## Text to read
Shakiba Adil (Kabul/Outokumpu)
The filmmaker was born in Kabul in 1975. She graduated from the Malalai School. After 2001, she hosted a children's programme on Kabul TV and worked as a camerawoman with the media organization AINA. In 2004, she emigrated to Finland, where she completed training in the multicultural programme Basaari of the YLE television station. She is currently studying radio, television and documentary film production at North Carelian College.
Latif Ahmadi (Kabul)
The director born in 1950 in Kabul finished his studies to become a certified engineer in 1975 and founded the film production firm Ariana in the same year. He has since then produced a number of advertising films and worked as a cameraman. In the early 1980s, he worked for Afghan television. In 1982 he produced the feature film Farar ("Escape") and in 1986 Parandaha-ye Mohajer ("Birds of Passage"). From 1986 to 1992 he was the director of the state-run film production company Afghan Films, and from 1992 to 1994 the cultural attaché to Tajikistan. He has been living in Afghanistan again since 2002 and was again appointed the director of Afghan Films in 2004.

## Given records
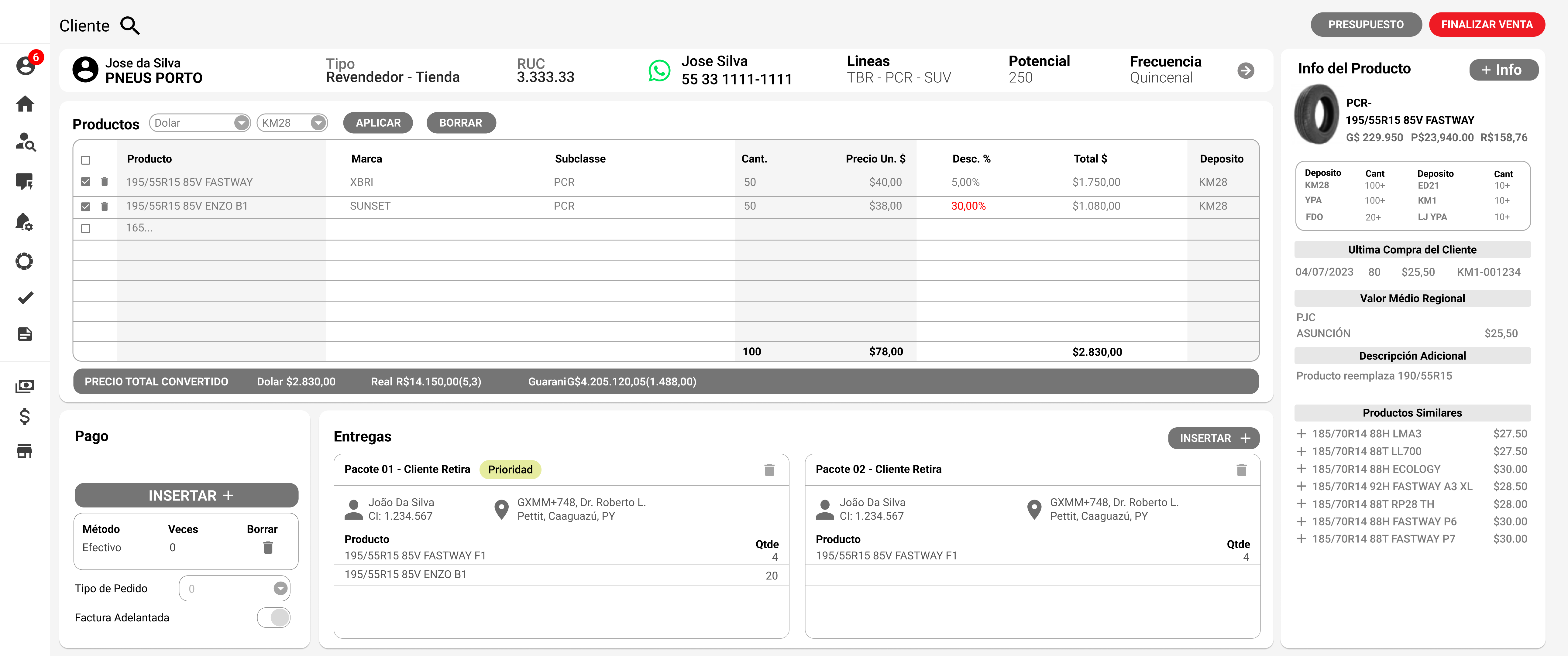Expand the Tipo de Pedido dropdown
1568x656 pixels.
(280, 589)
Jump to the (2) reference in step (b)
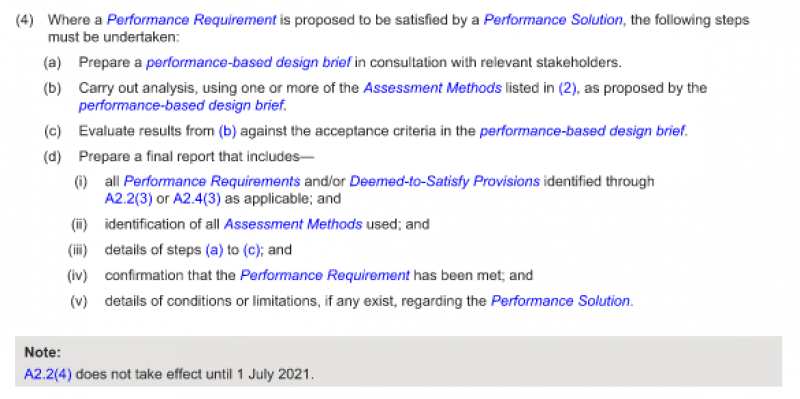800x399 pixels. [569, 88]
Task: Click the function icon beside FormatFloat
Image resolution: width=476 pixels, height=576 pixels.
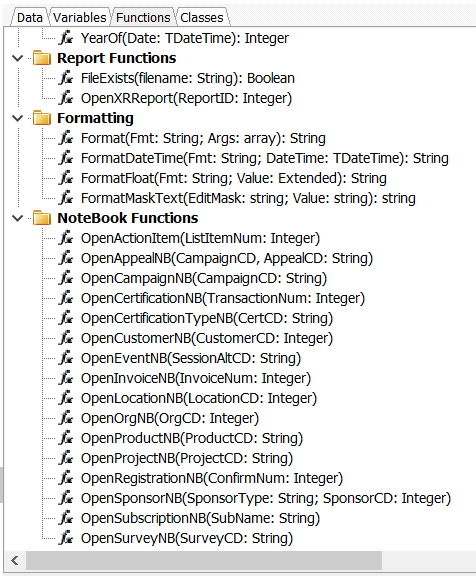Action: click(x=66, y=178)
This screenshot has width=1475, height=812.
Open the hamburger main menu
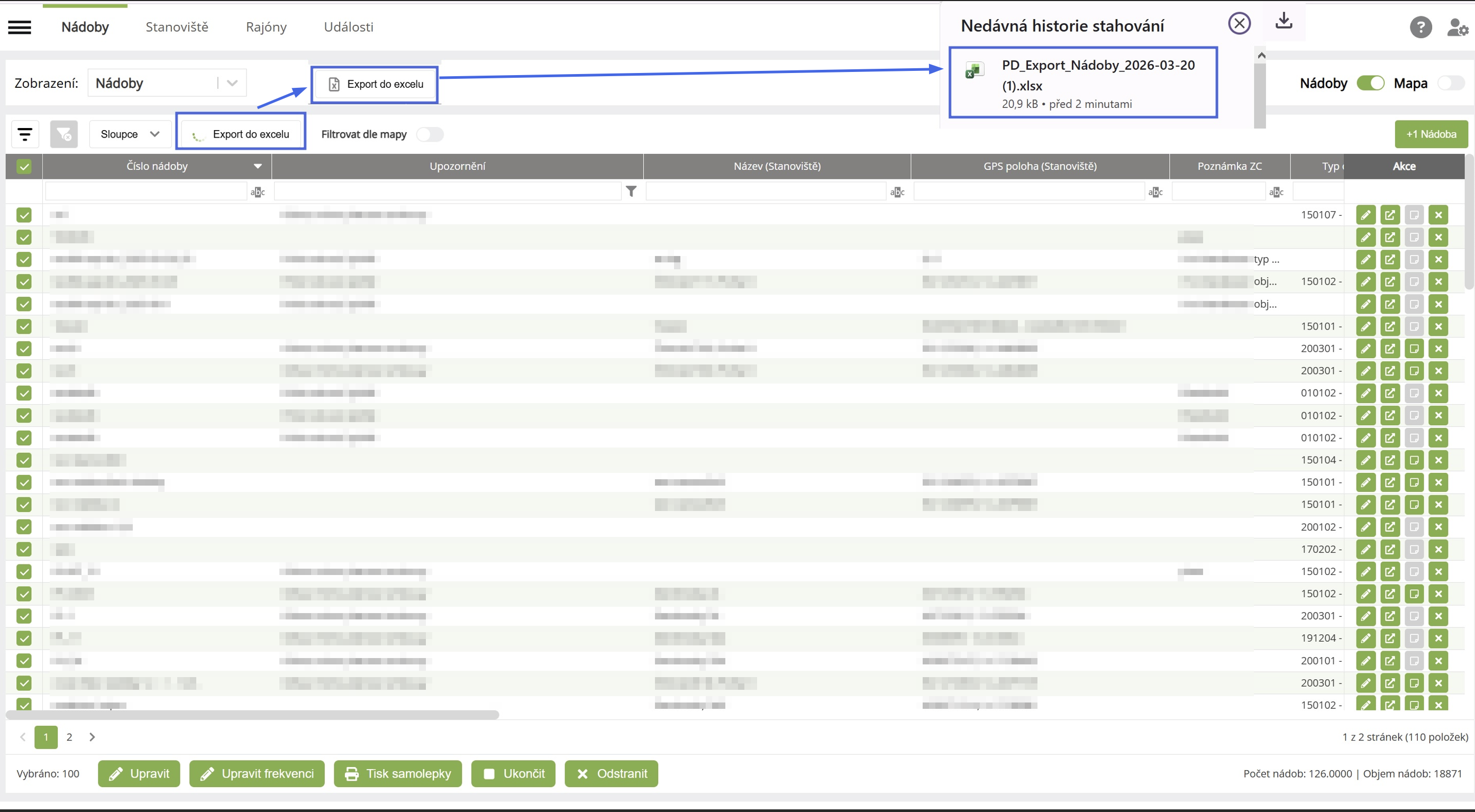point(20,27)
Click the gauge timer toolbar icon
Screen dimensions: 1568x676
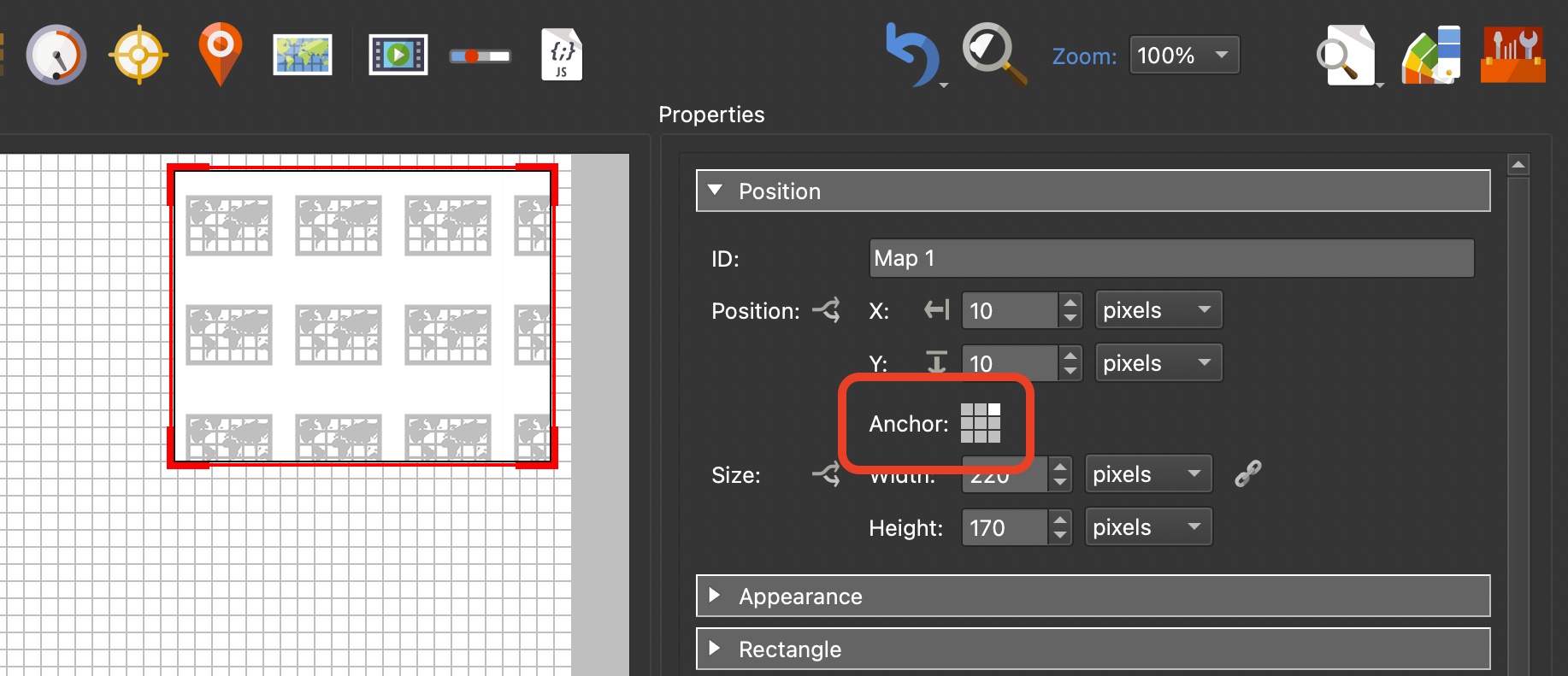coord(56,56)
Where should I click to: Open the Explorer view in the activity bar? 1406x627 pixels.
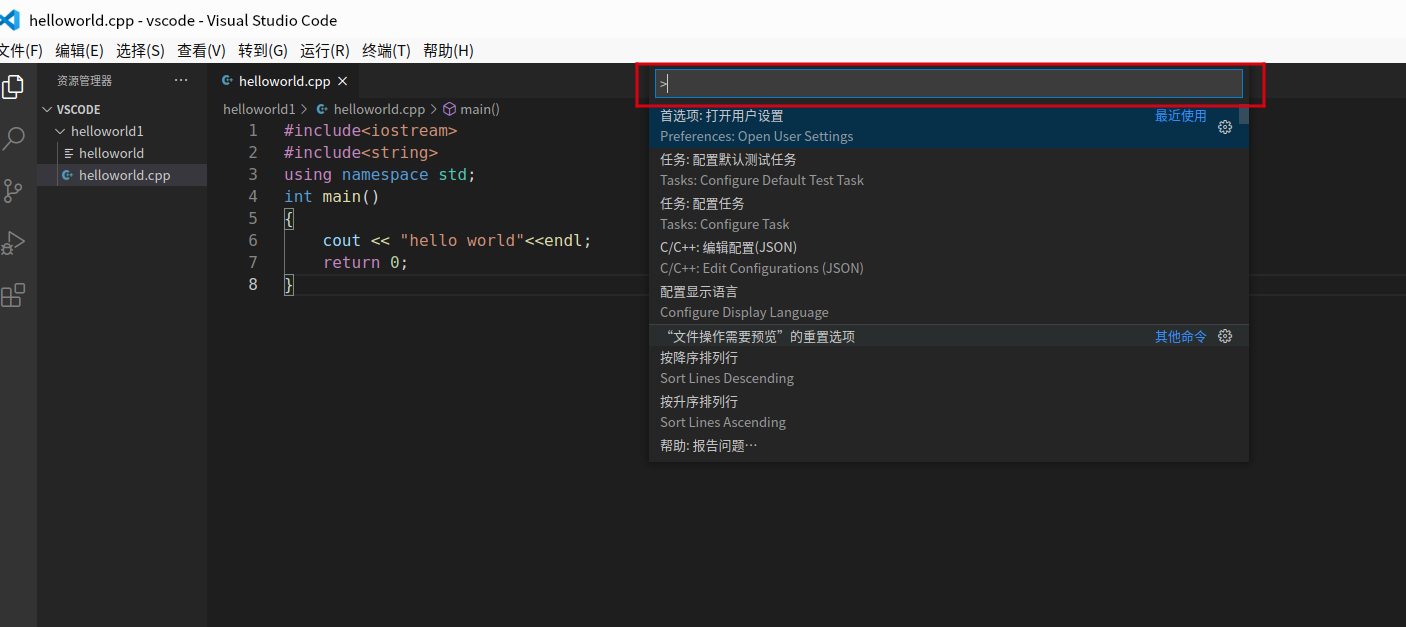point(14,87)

## Requirement A
Rewrite the passage of the filmmaker biographies that opens with "The director born" and closes with "Films in 2004.", changing "cameraman" to "camera operator".
## Requirement B
Write the next part of the filmmaker biographies, picking up after their final sentence.

## Task output A
The director born in 1950 in Kabul finished his studies to become a certified engineer in 1975 and founded the film production firm Ariana in the same year. He has since then produced a number of advertising films and worked as a camera operator. In the early 1980s, he worked for Afghan television. In 1982 he produced the feature film Farar ("Escape") and in 1986 Parandaha-ye Mohajer ("Birds of Passage"). From 1986 to 1992 he was the director of the state-run film production company Afghan Films, and from 1992 to 1994 the cultural attaché to Tajikistan. He has been living in Afghanistan again since 2002 and was again appointed the director of Afghan Films in 2004.

## Task output B
The philosopher was born in Kabul in 1964, and lived in Leipzig (Germany) between 1983 and 1994 where she studied philosophy. 1994 she received a PhD in Philosophy on The relationship between Afghanistan and Germany between 1919 and 1929. In 1988 she joined the Committee for Women's Political Participation. Between 1995 and 1996 she conducted scientific research on Afghanistan between the two World Wars 1914-1945, based on archive material at the institute Zentrum Moderner Orient in Munich/Berlin. Since 2002 she works with the Deutscher Entwicklungsdienst (DED) in Kabul as a consultant to further democracy and since 2008 as coordinator for peace building (ziviler Friedensdienst).
Khaleq Alil (Kabul)
He completed his studies in religious law at the University of Kabul at the beginning of the 1970s and then studied to become a film director at the state film academy in Moscow (WIGK). For five years he was president of the state film institute Afghan Films and shot a number of documentary films and three feature films in Afghanistan. He is currently living in the Ukraine.
Nacir Alqas (Kassel)
The director, who was born in Kabul in 1956, completed his studies to become a film director. He worked as a director and actor with Afghan Films and Afghan TV. He also hosted and produced numerous television shows. After an assassination attempt on him he emigrated with his family to Germany in 1996 and has been living in Kassel since then. In 2006 he co-produced the film Zendan.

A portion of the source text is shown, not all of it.